Eliza took part in the 50th Anniversary celebrations in Philadelphia in 1929 and also took part in a huge tickertape procession in New York, riding in an open top car with Evangeline Booth, the US National Commander, and one of Railton's original Hallelujah Lassies. This fearless Warrior finally met her Lord, fittingly enough on Sunday 18th September 1932, while staying with her eldest daughter in Racine, Wisconsin. When she was laid to rest there was uniquely two funerals, one in the morning at Racine Temple led by the Divisional Commander, and later in the day in Chicago led by the US Central Territorial Commander.

Also on that day, Eliza's favourite Baseball team the Chicago Bears, who were involved in the deciding game of the World Series Finals, held a minute's silence in honour for her before the game.

What made Eliza special? Eliza had the vision to see that despite being a inexperienced teenager that the Salvation Army could address the challenge of lost souls in America equally as well as it was doing in the British Isles.

Her perseverance was shown when despite her youthful age she stood her ground against the most dynamic yet dogmatic evangelist in the nineteenth century.

The loyalty of Eliza to the Army was demonstrated many times in her life, no more so when she was sent back to England only a year after beginning the mission in America. Her tearful acceptance of Booth's seemingly heartless instructions, that she should be retained in England, whilst her mother returned to the USA.

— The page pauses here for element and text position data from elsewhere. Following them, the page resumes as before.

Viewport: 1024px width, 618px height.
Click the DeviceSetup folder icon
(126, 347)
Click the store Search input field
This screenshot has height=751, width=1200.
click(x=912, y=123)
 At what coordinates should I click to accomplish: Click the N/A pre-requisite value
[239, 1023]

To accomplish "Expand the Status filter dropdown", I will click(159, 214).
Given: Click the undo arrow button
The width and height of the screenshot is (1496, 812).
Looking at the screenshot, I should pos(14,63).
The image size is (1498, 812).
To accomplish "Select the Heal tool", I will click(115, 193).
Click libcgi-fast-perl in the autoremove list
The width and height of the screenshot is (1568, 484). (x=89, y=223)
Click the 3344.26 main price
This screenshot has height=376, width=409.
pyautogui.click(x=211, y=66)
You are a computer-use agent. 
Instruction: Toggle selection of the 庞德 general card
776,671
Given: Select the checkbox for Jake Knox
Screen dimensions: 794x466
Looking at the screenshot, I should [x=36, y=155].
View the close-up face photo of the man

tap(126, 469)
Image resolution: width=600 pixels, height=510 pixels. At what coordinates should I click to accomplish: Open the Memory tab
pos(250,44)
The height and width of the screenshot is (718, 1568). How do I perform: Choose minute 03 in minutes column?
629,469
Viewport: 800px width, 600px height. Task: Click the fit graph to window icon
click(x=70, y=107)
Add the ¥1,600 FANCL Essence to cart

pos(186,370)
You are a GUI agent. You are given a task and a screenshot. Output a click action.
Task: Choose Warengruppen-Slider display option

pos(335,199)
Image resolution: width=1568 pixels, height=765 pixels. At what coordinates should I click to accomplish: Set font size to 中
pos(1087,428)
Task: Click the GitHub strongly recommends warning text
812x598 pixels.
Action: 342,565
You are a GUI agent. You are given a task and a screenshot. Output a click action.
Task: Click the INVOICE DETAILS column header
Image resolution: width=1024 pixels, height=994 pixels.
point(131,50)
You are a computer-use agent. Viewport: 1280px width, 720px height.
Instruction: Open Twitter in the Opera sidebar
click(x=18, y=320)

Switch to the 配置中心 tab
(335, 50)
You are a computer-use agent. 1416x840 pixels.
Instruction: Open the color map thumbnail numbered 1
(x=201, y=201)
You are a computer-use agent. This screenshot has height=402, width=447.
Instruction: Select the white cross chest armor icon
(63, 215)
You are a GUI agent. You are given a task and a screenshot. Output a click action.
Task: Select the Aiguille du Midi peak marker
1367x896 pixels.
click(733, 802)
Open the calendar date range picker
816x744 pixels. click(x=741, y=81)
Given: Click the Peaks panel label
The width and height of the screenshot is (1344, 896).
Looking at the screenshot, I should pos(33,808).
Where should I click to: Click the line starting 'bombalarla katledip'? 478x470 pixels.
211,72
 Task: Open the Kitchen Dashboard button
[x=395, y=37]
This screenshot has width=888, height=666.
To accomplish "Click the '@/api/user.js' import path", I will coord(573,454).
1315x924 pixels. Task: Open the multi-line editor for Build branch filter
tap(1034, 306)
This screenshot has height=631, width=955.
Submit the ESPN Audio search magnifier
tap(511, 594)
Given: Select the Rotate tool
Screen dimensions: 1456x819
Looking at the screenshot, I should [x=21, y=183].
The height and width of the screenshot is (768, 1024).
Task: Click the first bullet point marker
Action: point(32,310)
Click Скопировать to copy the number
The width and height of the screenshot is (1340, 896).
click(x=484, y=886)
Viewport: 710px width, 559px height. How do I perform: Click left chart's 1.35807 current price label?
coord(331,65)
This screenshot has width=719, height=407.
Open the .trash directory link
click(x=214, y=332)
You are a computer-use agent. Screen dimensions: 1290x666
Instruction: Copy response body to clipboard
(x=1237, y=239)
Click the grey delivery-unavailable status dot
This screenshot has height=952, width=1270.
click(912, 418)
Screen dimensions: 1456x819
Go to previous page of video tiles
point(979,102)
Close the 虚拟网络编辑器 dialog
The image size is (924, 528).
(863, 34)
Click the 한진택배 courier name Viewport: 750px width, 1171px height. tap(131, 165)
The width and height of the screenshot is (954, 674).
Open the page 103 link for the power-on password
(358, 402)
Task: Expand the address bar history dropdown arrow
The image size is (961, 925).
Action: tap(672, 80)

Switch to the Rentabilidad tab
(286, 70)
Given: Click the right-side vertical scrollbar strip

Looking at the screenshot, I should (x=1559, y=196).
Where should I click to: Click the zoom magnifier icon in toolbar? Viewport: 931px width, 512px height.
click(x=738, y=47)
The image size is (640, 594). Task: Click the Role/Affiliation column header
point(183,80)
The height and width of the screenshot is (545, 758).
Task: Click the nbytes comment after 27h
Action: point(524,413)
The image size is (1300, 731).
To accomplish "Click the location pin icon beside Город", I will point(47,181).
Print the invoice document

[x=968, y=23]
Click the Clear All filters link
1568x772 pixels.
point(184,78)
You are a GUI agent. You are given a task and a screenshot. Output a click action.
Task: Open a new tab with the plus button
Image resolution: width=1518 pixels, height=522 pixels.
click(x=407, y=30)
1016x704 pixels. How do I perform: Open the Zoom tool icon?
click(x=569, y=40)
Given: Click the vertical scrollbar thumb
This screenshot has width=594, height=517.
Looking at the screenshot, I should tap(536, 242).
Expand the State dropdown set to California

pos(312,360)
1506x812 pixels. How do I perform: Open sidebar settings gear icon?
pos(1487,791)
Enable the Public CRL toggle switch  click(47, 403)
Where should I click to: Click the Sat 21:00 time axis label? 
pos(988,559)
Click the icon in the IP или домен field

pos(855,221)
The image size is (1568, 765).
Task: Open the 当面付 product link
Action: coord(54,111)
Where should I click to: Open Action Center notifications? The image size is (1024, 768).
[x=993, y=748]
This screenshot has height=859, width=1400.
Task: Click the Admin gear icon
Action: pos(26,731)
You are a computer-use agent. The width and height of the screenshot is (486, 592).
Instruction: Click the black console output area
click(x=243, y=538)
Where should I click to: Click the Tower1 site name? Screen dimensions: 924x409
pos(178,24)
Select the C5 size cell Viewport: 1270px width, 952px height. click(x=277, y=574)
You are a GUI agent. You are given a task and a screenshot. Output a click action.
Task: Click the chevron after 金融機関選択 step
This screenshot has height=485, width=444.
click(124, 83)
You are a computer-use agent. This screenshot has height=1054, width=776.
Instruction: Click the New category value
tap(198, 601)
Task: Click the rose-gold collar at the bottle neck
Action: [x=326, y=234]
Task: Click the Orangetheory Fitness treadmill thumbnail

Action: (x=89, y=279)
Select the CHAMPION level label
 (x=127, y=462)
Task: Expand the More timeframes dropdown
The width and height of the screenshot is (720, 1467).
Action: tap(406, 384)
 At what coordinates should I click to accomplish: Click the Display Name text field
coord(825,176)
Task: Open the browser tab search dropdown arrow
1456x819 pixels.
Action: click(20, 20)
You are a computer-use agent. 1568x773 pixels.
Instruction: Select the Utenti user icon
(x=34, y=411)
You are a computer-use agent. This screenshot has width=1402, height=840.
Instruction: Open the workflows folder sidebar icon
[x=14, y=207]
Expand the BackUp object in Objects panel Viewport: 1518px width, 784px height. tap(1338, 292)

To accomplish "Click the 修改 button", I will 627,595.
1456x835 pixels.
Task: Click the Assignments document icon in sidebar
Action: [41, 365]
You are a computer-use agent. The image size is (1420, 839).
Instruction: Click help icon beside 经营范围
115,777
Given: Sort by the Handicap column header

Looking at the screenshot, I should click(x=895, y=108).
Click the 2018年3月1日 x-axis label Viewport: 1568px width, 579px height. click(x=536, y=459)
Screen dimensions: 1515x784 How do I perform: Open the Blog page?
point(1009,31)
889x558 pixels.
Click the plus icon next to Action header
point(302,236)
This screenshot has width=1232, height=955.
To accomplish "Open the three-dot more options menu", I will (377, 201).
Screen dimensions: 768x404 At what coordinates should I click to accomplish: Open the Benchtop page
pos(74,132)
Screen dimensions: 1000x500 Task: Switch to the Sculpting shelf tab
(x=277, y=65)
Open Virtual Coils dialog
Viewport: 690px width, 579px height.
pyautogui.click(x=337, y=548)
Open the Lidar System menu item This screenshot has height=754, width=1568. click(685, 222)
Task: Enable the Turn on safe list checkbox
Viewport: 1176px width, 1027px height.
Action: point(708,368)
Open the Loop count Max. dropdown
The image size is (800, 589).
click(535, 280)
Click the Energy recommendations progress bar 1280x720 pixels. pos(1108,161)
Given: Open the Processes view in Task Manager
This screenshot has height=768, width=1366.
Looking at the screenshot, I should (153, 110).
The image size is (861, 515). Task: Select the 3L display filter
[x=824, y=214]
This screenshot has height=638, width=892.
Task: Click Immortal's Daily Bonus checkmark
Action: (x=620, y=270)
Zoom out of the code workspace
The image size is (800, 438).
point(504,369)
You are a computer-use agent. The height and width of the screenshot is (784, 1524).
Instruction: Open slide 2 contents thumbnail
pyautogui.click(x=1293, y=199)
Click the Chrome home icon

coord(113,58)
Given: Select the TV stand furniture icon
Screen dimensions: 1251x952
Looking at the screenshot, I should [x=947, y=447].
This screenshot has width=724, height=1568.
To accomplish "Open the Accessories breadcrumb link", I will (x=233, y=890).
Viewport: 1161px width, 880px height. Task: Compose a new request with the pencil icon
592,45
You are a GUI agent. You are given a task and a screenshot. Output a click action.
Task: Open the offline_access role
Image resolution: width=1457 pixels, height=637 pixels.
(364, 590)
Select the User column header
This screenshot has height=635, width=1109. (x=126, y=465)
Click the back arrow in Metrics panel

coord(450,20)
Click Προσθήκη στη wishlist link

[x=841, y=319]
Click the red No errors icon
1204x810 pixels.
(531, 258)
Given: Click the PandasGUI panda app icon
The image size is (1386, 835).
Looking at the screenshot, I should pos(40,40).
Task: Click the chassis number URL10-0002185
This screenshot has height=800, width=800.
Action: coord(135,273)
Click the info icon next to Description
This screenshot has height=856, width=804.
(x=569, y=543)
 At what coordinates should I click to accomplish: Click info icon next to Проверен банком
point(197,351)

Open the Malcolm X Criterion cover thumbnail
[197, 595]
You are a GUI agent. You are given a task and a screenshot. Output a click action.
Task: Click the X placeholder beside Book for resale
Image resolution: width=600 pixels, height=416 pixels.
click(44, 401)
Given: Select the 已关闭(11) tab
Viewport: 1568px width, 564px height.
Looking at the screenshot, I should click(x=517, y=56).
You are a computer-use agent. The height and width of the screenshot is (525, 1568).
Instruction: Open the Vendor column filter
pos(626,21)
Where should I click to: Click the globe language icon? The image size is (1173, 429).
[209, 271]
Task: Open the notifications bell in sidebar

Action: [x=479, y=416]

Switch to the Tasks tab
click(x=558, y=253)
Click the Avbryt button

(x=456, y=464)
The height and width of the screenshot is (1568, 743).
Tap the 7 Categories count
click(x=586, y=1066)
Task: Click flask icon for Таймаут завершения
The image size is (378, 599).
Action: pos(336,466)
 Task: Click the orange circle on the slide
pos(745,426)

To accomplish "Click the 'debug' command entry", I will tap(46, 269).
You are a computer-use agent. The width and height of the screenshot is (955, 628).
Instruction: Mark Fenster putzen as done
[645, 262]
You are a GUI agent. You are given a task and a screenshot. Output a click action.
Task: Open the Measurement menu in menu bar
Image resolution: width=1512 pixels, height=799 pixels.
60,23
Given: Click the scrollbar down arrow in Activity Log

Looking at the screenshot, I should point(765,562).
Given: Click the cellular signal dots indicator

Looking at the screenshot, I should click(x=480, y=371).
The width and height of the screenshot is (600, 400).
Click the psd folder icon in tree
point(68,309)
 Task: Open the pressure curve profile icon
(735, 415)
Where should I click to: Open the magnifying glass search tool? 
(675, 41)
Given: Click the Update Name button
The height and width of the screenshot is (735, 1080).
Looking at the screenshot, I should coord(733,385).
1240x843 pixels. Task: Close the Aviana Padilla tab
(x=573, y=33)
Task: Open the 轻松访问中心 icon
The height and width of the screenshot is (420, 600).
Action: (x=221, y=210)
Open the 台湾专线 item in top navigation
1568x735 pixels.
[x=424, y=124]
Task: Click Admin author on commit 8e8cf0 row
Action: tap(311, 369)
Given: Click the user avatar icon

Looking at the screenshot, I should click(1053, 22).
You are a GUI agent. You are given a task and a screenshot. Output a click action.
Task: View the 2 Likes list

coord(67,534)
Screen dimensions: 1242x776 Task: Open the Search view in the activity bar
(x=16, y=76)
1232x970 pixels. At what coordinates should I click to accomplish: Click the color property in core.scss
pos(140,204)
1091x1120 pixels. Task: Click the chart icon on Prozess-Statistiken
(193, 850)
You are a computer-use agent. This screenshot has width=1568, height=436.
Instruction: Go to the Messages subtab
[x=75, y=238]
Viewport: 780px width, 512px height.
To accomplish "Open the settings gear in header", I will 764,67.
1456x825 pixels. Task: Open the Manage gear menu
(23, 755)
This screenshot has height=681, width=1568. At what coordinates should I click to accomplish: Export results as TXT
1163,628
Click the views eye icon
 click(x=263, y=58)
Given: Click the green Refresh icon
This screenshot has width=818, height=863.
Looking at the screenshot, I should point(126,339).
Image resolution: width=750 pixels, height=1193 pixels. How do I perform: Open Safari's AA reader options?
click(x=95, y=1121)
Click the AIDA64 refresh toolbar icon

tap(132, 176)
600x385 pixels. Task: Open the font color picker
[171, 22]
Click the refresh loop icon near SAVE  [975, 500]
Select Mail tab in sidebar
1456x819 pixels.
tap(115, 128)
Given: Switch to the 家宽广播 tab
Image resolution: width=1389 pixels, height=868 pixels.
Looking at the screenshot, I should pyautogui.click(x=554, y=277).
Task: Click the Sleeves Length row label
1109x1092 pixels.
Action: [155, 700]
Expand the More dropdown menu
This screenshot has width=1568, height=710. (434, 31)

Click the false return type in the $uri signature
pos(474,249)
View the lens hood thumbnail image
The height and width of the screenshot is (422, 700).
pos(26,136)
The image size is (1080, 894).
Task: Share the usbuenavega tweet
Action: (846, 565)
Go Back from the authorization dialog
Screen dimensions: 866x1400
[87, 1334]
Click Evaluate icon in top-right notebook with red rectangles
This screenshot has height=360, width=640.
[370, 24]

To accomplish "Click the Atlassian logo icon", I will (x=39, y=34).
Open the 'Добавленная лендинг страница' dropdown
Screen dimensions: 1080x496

Her love for the Army and its mission, despite experiencing the several testing times which could have caused bitterness, remained constant throughout her life.

Her love for the Lord meant that she never saw her ministry as a sacrifice, but as a means of repayment for the many blessings He had given her.

Her fervent evangelism, her powerful preaching, her fine singing voice and also her love for the unloved helped to influence thousands not only in the USA, but also in the UK. Her living memorial is not only that generations of her family that followed her have contained many officers and Salvation Army soldiers including three great great grandchildren officer cadets at present in officer training in Chicago, but an Army spreading from the Atlantic to the Pacific proclaiming the message of Salvation, and love for the lost.

Eliza's contribution as a pioneer William Booth's Army can never be underestimated or over emphasised. It was through her endeavours for her Lord that the Army was securely established in the 'land of the free'.